By generating vectors we can see what the coverage is over the DIP training set:
assembler.assemble("DIP/human/training.nolabel.positive.Entrez.txt",
"features/training.DIP.positive.affinity.txt", verbose=True)
Reading pairfile: DIP/human/training.nolabel.positive.Entrez.txt Checking feature sizes: Data source affinityresults/results2/unique_data_ppi_coor_C2S_entrez.csv produces features of size 1. Writing feature vectors Wrote 4857 vectors. Matched 3.71 % of protein pairs in DIP/human/training.nolabel.positive.Entrez.txt to features from affinityresults/results2/unique_data_ppi_coor_C2S_entrez.csv
print "Number of positive vectors available: {0}".format(int(0.0371*4857))
Number of positive vectors available: 180
assembler.assemble("DIP/human/training.nolabel.negative.Entrez.txt",
"features/training.DIP.negative.affinity.txt", verbose=True)

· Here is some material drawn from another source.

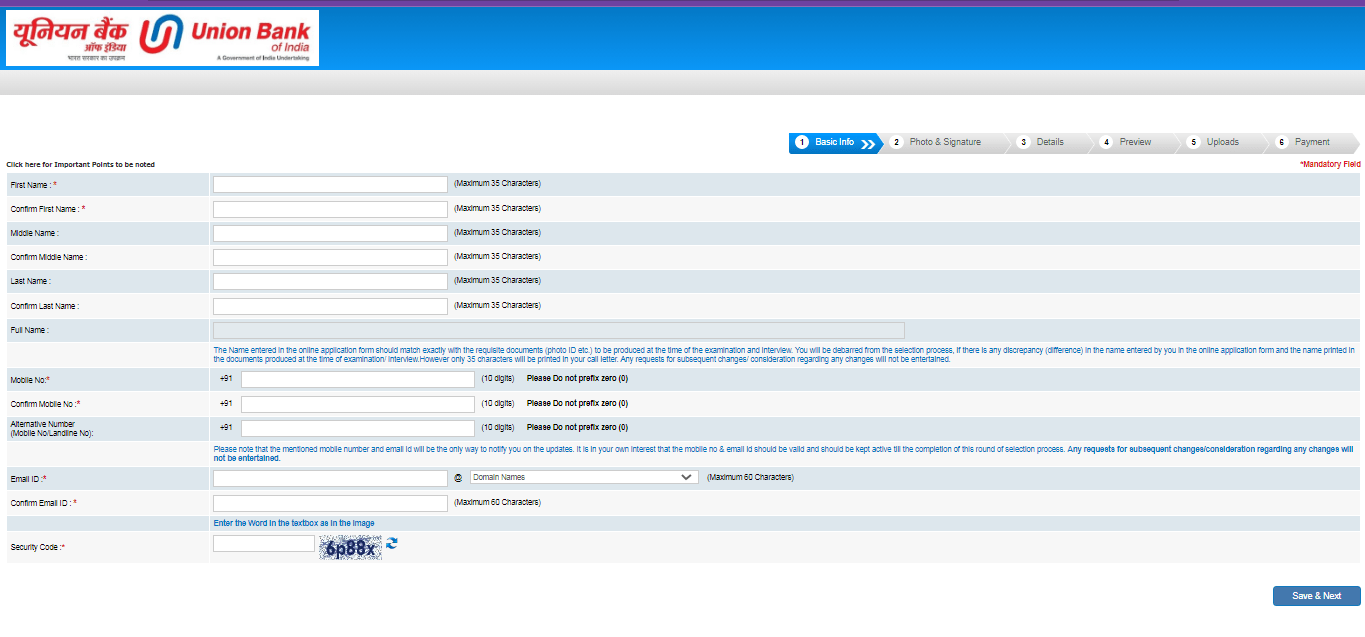Click the Alternative Number input field
Image resolution: width=1365 pixels, height=637 pixels.
click(357, 428)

Reading pairfile: DIP/human/training.nolabel.negative.Entrez.txt Checking feature sizes: Data source affinityresults/results2/unique_data_ppi_coor_C2S_entrez.csv produces features of size 1. Writing feature vectors.................................................................................................................................................................................................................................................................................................................. Wrote 3061800 vectors. Matched 2.28 % of protein pairs in DIP/human/training.nolabel.negative.Entrez.txt to features from affinityresults/results2/unique_data_ppi_coor_C2S_entrez.csv
print "Number of negative vectors available: {0}".format(int(0.0228*3061800))

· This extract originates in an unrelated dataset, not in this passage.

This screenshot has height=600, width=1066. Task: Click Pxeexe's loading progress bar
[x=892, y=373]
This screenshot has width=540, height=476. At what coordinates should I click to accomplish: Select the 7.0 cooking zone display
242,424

Number of negative vectors available: 69809
We can do the same for the HIPPIE training set:
assembler.assemble("HIPPIE/hippie_current.pairs.txt",
"features/training.HIPPIE.positive.affinity.txt", verbose=True)
Reading pairfile: HIPPIE/hippie_current.pairs.txt Checking feature sizes: Data source affinityresults/results2/unique_data_ppi_coor_C2S_entrez.csv produces features of size 1. Writing feature vectors................ Wrote 169626 vectors. Matched 8.96 % of protein pairs in HIPPIE/hippie_current.pairs.txt to features from affinityresults/results2/unique_data_ppi_coor_C2S_entrez.csv
print "Number of positive HIPPIE interactions available: {0}".format(int(0.0896*169626))
Number of positive HIPPIE interactions available: 15198
So the above may be a viable strategy.